══ WORKING DATA ══
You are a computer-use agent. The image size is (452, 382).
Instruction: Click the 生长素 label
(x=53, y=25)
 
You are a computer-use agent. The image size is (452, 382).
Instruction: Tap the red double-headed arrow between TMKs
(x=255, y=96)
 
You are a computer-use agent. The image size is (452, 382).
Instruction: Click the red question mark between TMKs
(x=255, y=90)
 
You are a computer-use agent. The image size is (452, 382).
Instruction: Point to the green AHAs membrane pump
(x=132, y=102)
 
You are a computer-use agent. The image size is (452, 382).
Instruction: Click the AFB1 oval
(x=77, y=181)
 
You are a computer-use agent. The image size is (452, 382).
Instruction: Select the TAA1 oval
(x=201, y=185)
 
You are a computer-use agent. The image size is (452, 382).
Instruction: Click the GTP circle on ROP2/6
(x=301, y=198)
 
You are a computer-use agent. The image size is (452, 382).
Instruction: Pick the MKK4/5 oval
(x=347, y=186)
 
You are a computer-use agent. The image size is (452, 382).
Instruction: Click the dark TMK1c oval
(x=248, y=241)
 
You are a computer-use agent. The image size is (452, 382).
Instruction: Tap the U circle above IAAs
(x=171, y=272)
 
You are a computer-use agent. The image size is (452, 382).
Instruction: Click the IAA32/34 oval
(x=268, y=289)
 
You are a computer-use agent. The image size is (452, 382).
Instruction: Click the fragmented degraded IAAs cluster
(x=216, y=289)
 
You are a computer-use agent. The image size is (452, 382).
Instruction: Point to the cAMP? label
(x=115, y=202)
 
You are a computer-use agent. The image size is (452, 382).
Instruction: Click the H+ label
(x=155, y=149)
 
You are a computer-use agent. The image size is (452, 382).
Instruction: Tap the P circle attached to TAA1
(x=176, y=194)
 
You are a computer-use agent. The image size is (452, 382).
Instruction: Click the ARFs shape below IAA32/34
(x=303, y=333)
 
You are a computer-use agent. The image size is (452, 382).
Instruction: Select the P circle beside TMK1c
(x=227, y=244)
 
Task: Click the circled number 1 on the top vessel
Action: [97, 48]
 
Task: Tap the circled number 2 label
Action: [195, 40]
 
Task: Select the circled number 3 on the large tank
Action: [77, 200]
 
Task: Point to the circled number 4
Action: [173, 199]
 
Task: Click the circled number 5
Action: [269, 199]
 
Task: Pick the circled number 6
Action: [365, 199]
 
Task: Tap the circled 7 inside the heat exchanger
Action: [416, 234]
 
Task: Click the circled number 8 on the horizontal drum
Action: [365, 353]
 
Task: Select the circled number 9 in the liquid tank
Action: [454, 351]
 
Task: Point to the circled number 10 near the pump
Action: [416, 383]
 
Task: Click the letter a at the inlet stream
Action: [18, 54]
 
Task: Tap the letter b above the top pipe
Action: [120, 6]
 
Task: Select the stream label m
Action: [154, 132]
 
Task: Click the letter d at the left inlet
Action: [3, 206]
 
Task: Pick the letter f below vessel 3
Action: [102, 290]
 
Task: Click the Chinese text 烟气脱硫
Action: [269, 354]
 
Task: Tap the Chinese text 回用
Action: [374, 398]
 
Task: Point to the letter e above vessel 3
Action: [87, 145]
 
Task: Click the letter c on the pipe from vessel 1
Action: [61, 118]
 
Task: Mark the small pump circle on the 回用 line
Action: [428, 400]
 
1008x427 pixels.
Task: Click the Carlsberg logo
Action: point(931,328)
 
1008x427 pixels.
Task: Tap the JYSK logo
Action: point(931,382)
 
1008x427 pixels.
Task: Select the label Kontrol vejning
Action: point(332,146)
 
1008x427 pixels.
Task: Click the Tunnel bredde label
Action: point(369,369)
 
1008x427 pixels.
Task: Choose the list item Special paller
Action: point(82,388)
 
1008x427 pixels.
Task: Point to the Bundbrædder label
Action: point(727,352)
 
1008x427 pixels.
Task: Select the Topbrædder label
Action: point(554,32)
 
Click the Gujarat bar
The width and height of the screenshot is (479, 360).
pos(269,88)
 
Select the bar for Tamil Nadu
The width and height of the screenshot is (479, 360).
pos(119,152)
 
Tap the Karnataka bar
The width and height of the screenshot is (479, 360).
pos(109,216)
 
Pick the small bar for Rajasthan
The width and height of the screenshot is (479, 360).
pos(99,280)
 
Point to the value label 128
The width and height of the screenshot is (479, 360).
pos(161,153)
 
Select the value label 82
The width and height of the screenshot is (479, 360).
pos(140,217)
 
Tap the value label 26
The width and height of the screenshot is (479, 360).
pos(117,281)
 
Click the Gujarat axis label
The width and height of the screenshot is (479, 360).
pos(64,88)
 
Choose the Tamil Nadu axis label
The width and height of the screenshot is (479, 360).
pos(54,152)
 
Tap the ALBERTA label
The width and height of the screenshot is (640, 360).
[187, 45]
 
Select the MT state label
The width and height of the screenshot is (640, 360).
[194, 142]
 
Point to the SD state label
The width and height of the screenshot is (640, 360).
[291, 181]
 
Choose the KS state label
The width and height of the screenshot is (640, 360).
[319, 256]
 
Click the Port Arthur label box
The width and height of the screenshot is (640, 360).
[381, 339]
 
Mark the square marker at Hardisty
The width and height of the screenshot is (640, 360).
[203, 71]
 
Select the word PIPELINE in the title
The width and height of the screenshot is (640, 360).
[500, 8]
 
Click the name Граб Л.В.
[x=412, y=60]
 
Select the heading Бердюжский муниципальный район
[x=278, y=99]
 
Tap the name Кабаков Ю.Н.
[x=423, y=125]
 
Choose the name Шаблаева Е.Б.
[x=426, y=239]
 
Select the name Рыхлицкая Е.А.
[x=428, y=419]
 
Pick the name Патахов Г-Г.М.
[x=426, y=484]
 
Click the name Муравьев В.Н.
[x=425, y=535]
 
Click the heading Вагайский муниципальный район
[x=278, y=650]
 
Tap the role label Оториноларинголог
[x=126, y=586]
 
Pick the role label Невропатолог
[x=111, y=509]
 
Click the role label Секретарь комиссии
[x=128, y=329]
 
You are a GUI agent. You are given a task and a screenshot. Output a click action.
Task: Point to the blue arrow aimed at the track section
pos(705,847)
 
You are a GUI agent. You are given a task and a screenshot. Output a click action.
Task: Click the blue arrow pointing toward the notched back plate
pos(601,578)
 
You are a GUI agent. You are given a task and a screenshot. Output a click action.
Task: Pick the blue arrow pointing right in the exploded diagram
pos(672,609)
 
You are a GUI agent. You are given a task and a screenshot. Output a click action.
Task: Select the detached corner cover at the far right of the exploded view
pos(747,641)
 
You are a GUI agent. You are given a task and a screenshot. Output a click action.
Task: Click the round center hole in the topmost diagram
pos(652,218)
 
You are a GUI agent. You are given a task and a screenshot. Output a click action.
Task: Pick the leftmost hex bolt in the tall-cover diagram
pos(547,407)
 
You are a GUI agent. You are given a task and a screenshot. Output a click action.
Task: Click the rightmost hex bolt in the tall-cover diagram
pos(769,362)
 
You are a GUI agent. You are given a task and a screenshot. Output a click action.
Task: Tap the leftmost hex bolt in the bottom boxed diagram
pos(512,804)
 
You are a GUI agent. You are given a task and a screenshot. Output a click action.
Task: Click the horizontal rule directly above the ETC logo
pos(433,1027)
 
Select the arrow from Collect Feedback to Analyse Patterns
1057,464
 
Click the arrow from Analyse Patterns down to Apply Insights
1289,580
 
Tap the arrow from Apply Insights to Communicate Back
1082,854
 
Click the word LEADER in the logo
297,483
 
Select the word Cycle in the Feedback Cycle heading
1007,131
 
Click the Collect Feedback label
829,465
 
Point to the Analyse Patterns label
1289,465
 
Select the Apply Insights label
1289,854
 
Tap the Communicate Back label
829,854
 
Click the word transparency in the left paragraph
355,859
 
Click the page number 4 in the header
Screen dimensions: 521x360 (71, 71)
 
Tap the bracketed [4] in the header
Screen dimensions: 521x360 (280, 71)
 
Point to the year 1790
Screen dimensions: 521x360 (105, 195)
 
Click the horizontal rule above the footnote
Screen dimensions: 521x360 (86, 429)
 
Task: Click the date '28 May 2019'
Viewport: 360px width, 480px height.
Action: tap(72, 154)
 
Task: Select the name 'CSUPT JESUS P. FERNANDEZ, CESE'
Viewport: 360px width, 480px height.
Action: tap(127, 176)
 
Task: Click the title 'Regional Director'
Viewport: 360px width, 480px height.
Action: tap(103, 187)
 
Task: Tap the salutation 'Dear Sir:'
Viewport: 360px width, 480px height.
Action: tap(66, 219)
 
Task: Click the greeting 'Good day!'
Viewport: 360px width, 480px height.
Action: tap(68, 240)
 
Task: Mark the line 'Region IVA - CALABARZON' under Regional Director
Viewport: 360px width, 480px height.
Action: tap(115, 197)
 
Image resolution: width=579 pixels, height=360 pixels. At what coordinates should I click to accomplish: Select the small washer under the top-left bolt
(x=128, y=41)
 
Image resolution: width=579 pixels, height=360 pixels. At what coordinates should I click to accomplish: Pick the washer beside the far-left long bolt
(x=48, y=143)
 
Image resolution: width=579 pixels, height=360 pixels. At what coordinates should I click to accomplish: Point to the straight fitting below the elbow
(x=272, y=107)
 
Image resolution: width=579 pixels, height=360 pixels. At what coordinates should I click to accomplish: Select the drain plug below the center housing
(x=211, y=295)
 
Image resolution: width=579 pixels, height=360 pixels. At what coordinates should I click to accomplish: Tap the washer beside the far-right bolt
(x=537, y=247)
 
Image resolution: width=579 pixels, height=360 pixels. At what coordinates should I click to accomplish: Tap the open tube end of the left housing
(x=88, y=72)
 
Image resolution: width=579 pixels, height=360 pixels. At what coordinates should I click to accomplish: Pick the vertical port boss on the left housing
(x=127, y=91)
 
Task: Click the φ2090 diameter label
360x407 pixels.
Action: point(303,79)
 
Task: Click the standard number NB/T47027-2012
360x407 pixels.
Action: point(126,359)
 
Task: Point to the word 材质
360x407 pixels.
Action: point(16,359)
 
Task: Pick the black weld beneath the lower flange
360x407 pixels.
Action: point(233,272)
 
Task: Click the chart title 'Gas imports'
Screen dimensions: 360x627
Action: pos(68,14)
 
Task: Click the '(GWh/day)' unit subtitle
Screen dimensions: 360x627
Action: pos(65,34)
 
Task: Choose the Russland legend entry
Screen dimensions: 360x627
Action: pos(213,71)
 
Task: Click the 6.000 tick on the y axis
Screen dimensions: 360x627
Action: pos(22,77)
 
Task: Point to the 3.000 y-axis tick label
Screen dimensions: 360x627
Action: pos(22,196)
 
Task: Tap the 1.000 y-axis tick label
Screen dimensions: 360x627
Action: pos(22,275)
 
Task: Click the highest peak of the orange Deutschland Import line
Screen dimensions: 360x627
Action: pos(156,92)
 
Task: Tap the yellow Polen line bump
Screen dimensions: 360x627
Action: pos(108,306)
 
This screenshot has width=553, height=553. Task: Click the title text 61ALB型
═══
* **YOUR GOAL**: Reproduce the records without any change, starting at their first line and ending at the line that contains "(x=303, y=333)", with that line included.

* **ANSWER BELOW**:
You are a computer-use agent. The image size is (452, 382).
Instruction: Click the 生长素 label
(x=53, y=25)
 
You are a computer-use agent. The image size is (452, 382).
Instruction: Tap the red double-headed arrow between TMKs
(x=255, y=96)
 
You are a computer-use agent. The image size is (452, 382).
Instruction: Click the red question mark between TMKs
(x=255, y=90)
 
You are a computer-use agent. The image size is (452, 382).
Instruction: Point to the green AHAs membrane pump
(x=132, y=102)
 
You are a computer-use agent. The image size is (452, 382).
Instruction: Click the AFB1 oval
(x=77, y=181)
 
You are a computer-use agent. The image size is (452, 382).
Instruction: Select the TAA1 oval
(x=201, y=185)
 
You are a computer-use agent. The image size is (452, 382).
Instruction: Click the GTP circle on ROP2/6
(x=301, y=198)
 
You are a computer-use agent. The image size is (452, 382).
Instruction: Pick the MKK4/5 oval
(x=347, y=186)
 
You are a computer-use agent. The image size is (452, 382).
Instruction: Click the dark TMK1c oval
(x=248, y=241)
 
You are a computer-use agent. The image size is (452, 382).
Instruction: Tap the U circle above IAAs
(x=171, y=272)
 
You are a computer-use agent. The image size is (452, 382).
Instruction: Click the IAA32/34 oval
(x=268, y=289)
 
You are a computer-use agent. The image size is (452, 382).
Instruction: Click the fragmented degraded IAAs cluster
(x=216, y=289)
 
You are a computer-use agent. The image size is (452, 382).
Instruction: Point to the cAMP? label
(x=115, y=202)
 
You are a computer-use agent. The image size is (452, 382).
Instruction: Click the H+ label
(x=155, y=149)
 
You are a computer-use agent. The image size is (452, 382).
Instruction: Tap the P circle attached to TAA1
(x=176, y=194)
 
You are a computer-use agent. The image size is (452, 382).
Instruction: Click the ARFs shape below IAA32/34
(x=303, y=333)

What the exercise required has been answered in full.